Passage shown

By Robert W. Bethune
ART TIMES July/ August 2011

OPERA, DANCE, AND theater are coming in high-definition video versions to screens near you, or at least reasonably near  you. In fact, they’ve already done so.

I’ll be going to see the video version of Brian Bedford in The Importance of Being Earnest tomorrow night. I hope to catch the video version of Zoe Wanamaker in The Cherry Orchard later on this month. I’m sorry I missed the National Theater’s video versions last year. I’m sure there will be more of these offerings, and I’ll probably take in as many as I can.

What I won’t do is regard any of this as going to the theater, theater-going, theater attendance, enjoying theater, or anything of that kind.

I will regard it as going to the movies.

The essence of theater is the living presence of the performer. Read that again - the living presence of the performer. When it's up on a screen, it may be wonderful, but it is not theater. It's a movie. Where, how, when or why it was filmed doesn't matter. The fact is that it was filmed, and when we watch that film, it's a film, not live--not theater.

Source data
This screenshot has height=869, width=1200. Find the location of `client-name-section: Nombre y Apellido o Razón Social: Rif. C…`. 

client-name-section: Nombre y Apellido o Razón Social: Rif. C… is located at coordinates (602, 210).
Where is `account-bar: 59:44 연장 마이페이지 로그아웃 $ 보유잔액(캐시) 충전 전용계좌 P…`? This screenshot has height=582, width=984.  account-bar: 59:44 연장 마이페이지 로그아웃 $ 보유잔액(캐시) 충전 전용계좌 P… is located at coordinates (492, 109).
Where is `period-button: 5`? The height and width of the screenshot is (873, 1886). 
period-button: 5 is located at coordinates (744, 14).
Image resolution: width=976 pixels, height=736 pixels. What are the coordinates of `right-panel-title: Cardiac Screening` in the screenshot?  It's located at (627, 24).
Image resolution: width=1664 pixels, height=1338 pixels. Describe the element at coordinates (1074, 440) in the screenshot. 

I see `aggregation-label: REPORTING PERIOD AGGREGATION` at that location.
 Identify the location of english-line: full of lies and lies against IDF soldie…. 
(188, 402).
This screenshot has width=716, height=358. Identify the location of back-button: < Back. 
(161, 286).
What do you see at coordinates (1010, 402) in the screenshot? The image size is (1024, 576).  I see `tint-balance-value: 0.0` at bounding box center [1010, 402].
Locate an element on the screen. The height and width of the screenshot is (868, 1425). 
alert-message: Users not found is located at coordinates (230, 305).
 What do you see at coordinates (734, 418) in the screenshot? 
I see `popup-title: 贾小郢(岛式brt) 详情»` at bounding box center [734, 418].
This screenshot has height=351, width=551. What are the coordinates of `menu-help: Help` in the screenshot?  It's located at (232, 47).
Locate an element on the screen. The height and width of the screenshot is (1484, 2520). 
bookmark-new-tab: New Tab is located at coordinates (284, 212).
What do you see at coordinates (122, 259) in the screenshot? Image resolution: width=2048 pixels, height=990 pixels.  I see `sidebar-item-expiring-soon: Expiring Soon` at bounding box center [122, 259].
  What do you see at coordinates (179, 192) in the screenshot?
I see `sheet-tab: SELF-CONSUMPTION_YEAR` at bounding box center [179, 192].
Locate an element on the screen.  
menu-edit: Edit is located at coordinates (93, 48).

Actions to take
(1) According to the essay on filmed theater, what is the essence of theater?
(2) Reproduce the source data rows from the first row through the line containing "This screenshot has height=351, width=551.", replacing "Image resolution" with "Image size" and changing nothing else.
The essay and the rows are unrelated material.

Solutions for each task
(1) The living presence of the performer.

(2)
This screenshot has height=869, width=1200. Find the location of `client-name-section: Nombre y Apellido o Razón Social: Rif. C…`. 

client-name-section: Nombre y Apellido o Razón Social: Rif. C… is located at coordinates (602, 210).
Where is `account-bar: 59:44 연장 마이페이지 로그아웃 $ 보유잔액(캐시) 충전 전용계좌 P…`? This screenshot has height=582, width=984.  account-bar: 59:44 연장 마이페이지 로그아웃 $ 보유잔액(캐시) 충전 전용계좌 P… is located at coordinates (492, 109).
Where is `period-button: 5`? The height and width of the screenshot is (873, 1886). 
period-button: 5 is located at coordinates (744, 14).
Image size: width=976 pixels, height=736 pixels. What are the coordinates of `right-panel-title: Cardiac Screening` in the screenshot?  It's located at (627, 24).
Image size: width=1664 pixels, height=1338 pixels. Describe the element at coordinates (1074, 440) in the screenshot. 

I see `aggregation-label: REPORTING PERIOD AGGREGATION` at that location.
 Identify the location of english-line: full of lies and lies against IDF soldie…. 
(188, 402).
This screenshot has width=716, height=358. Identify the location of back-button: < Back. 
(161, 286).
What do you see at coordinates (1010, 402) in the screenshot? The image size is (1024, 576).  I see `tint-balance-value: 0.0` at bounding box center [1010, 402].
Locate an element on the screen. The height and width of the screenshot is (868, 1425). 
alert-message: Users not found is located at coordinates (230, 305).
 What do you see at coordinates (734, 418) in the screenshot? 
I see `popup-title: 贾小郢(岛式brt) 详情»` at bounding box center [734, 418].
This screenshot has height=351, width=551. What are the coordinates of `menu-help: Help` in the screenshot?  It's located at (232, 47).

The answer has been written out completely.